▶ **RECORDS SHOWN**
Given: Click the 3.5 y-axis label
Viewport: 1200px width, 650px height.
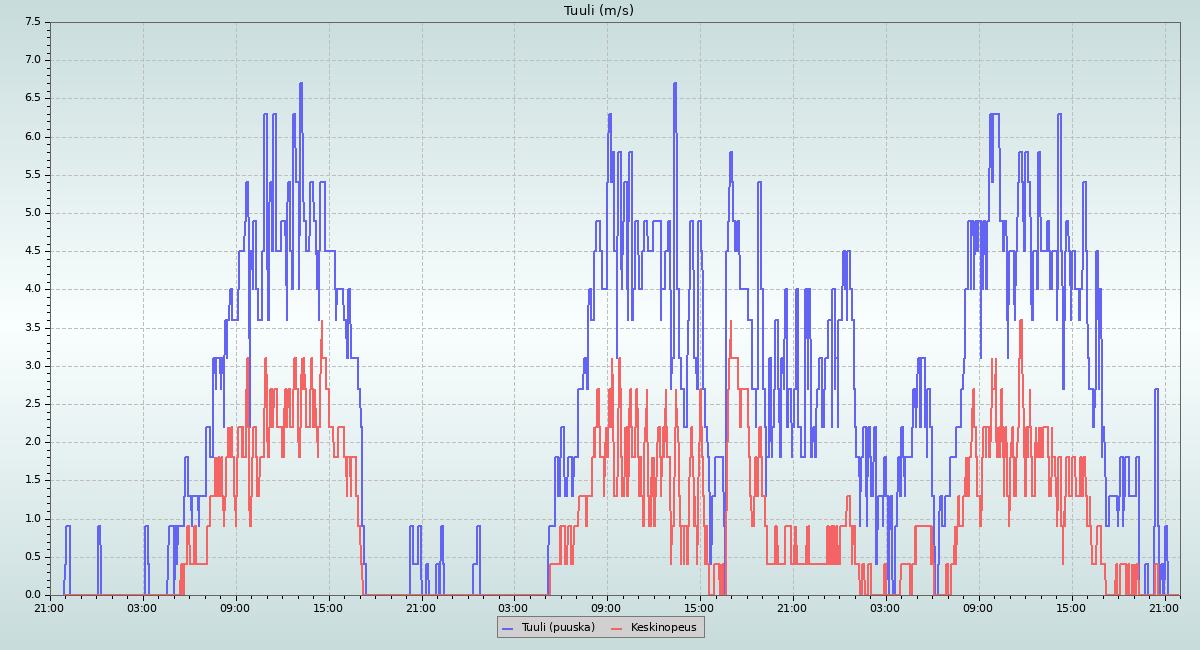Looking at the screenshot, I should (x=32, y=328).
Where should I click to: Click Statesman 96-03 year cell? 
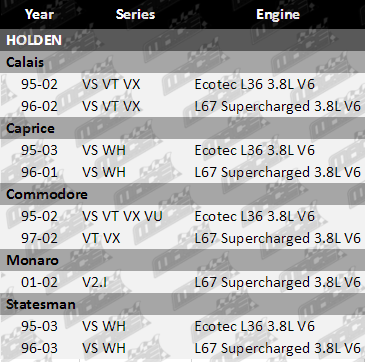tap(39, 348)
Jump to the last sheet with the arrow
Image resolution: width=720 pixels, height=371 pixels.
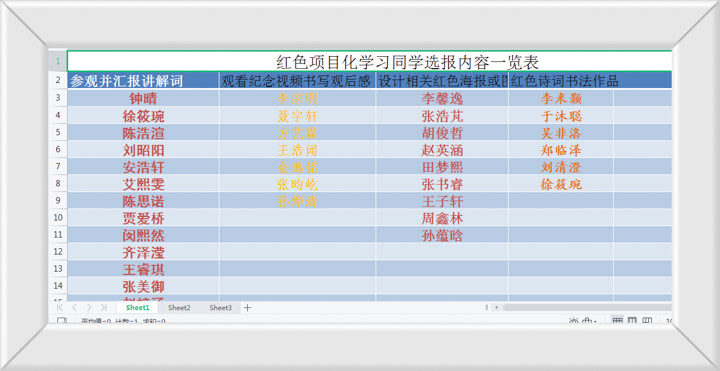point(104,307)
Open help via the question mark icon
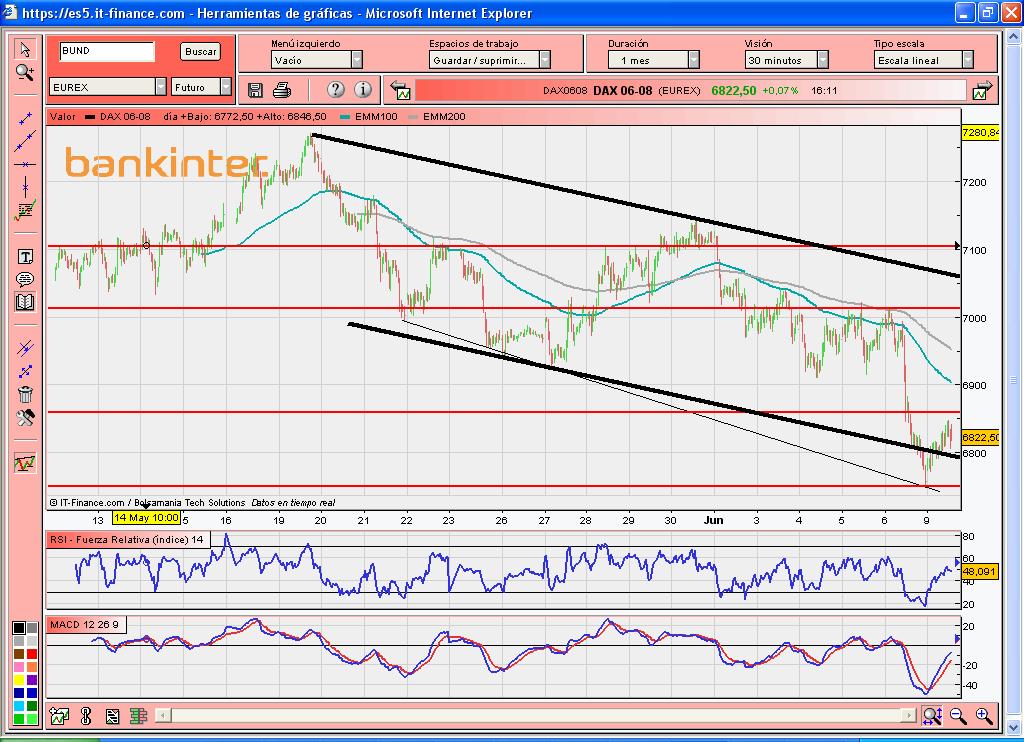1024x742 pixels. tap(335, 90)
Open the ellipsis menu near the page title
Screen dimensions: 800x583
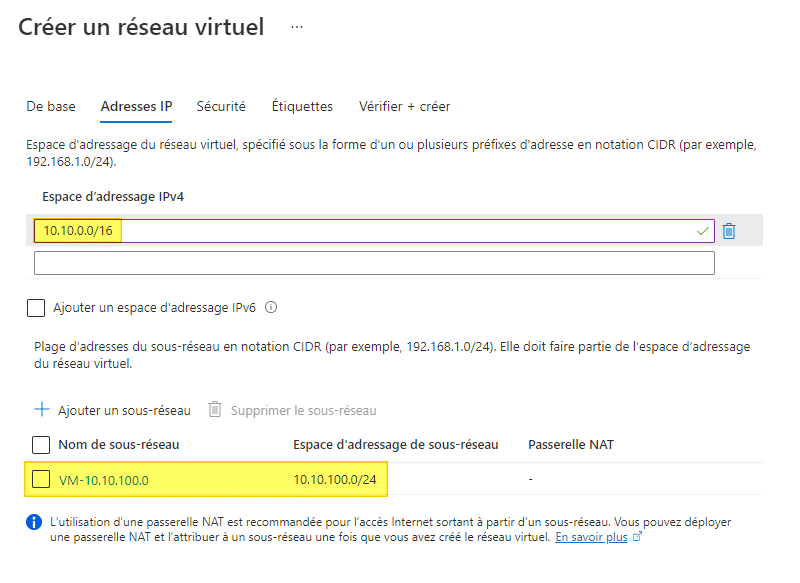coord(297,27)
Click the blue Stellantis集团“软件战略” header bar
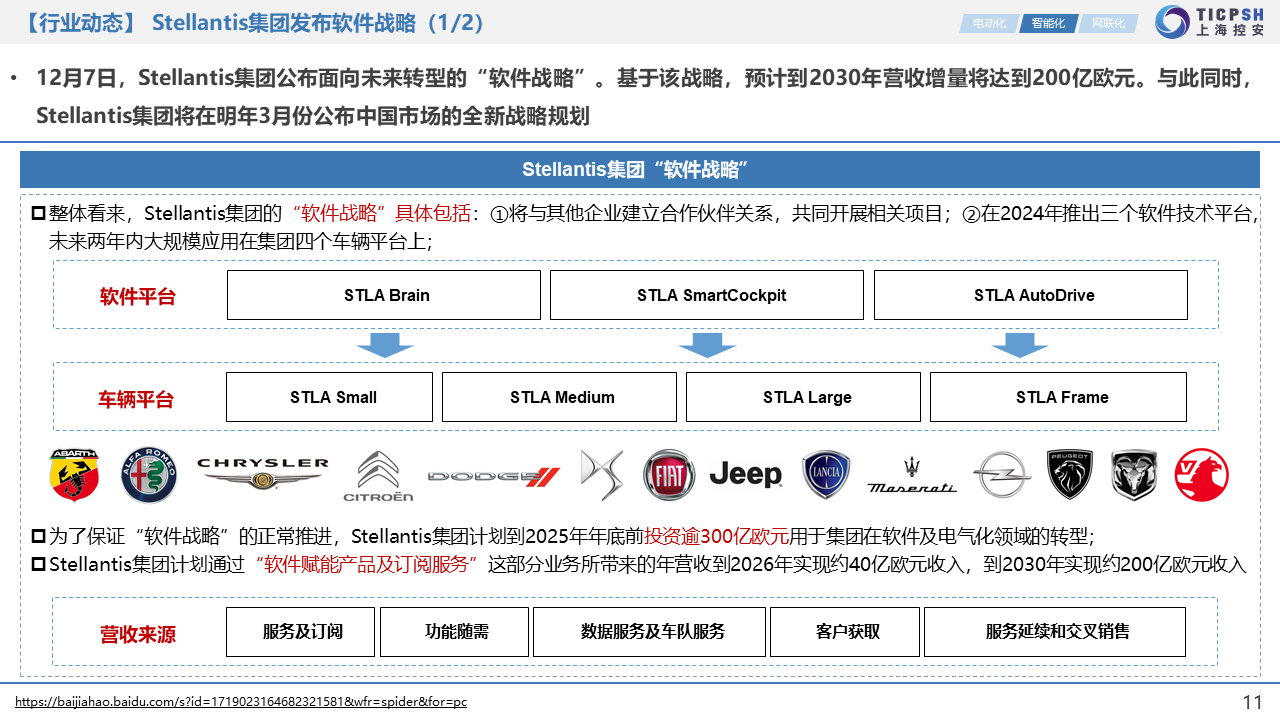The width and height of the screenshot is (1280, 720). (639, 169)
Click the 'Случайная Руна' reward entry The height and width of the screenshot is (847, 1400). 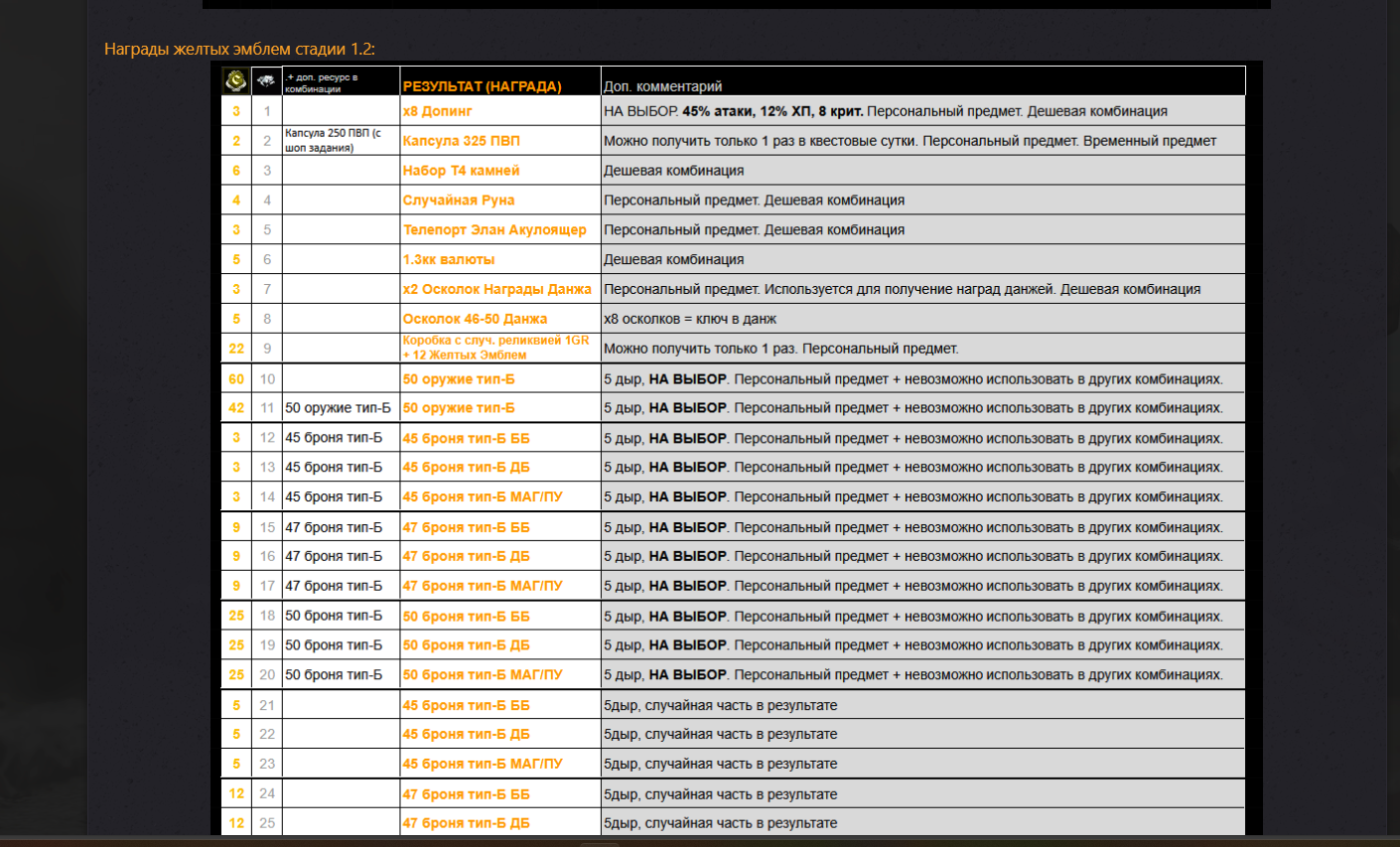click(x=458, y=201)
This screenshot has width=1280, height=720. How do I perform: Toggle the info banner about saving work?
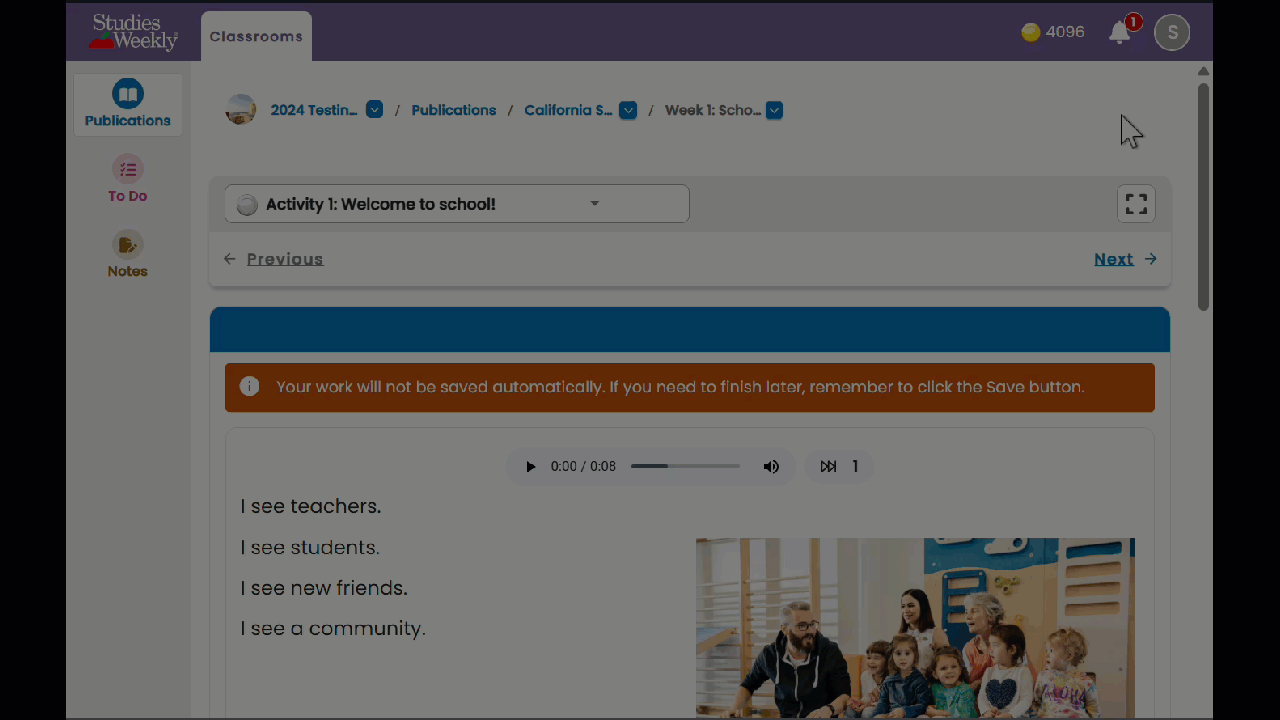coord(249,387)
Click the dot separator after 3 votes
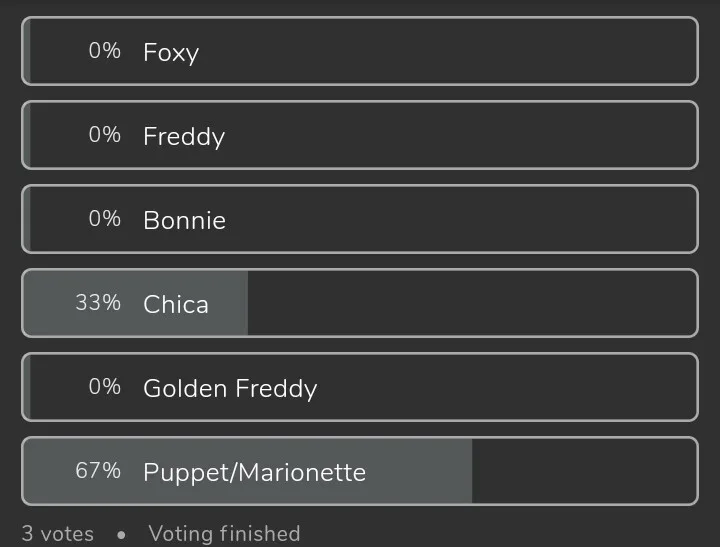The width and height of the screenshot is (720, 547). pos(121,535)
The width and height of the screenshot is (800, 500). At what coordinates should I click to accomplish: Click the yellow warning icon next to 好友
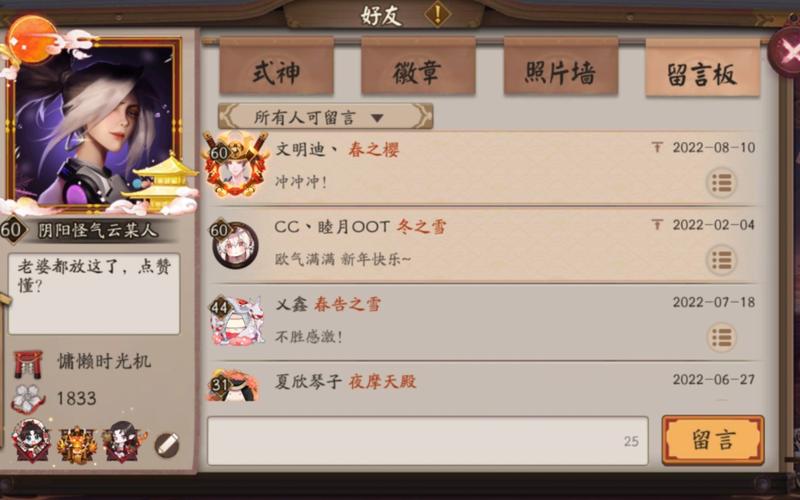tap(437, 15)

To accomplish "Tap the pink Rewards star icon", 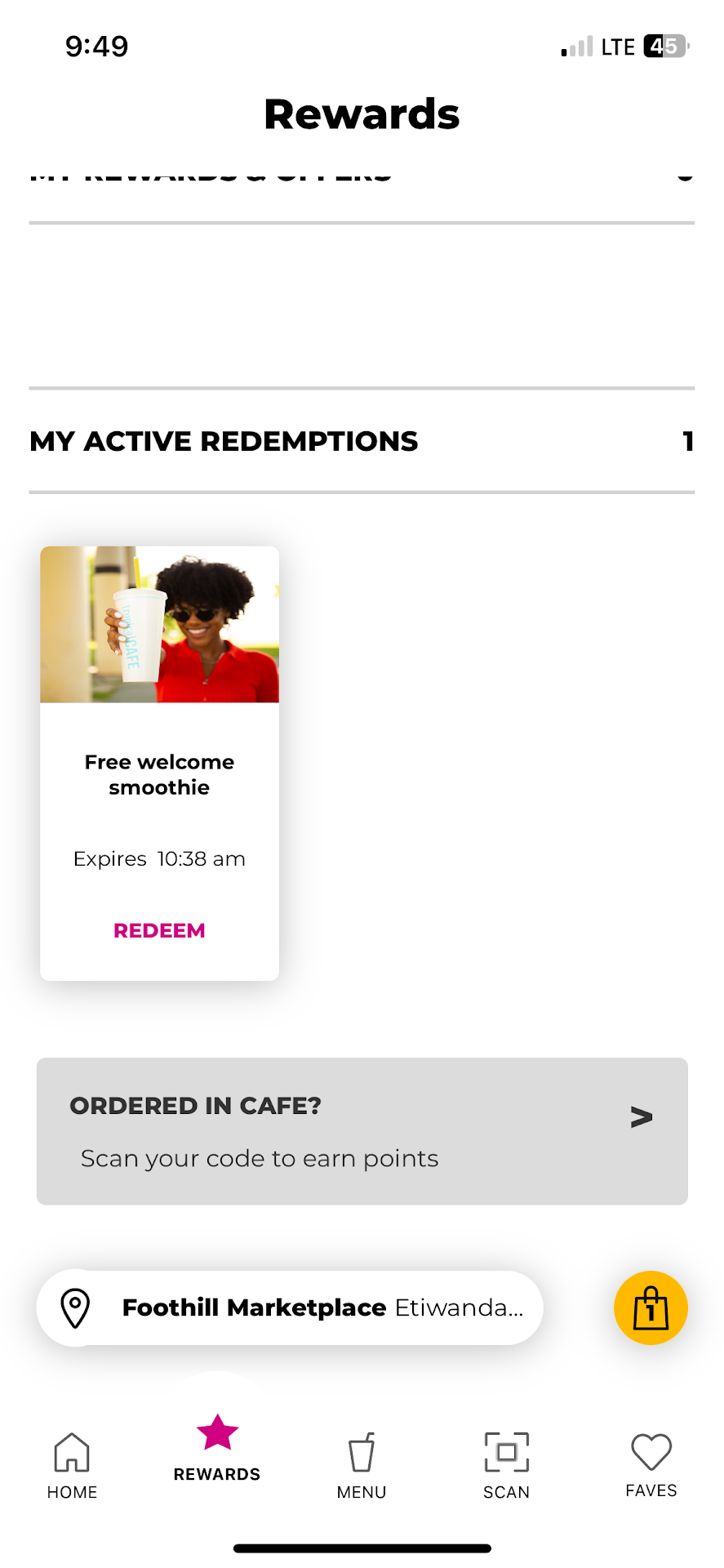I will click(217, 1432).
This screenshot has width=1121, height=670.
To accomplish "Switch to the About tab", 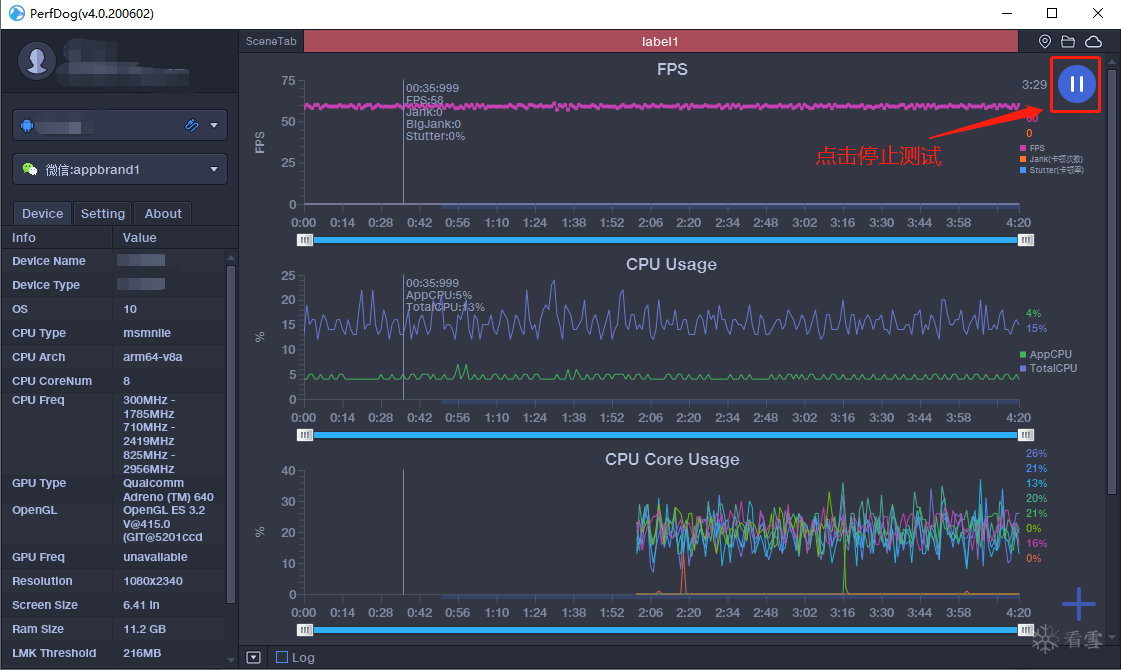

▶ **THE TASK**
Both ends included, copy word for word the lines from the top of the entries above through the line with "Jump to the last sheet with the arrow". No pictures.

▶ **ANSWER BOX**
Given: Click the 3.5 y-axis label
Viewport: 1200px width, 650px height.
Looking at the screenshot, I should (x=32, y=328).
Where should I click to: Click Statesman 96-03 year cell? 
tap(39, 348)
Jump to the last sheet with the arrow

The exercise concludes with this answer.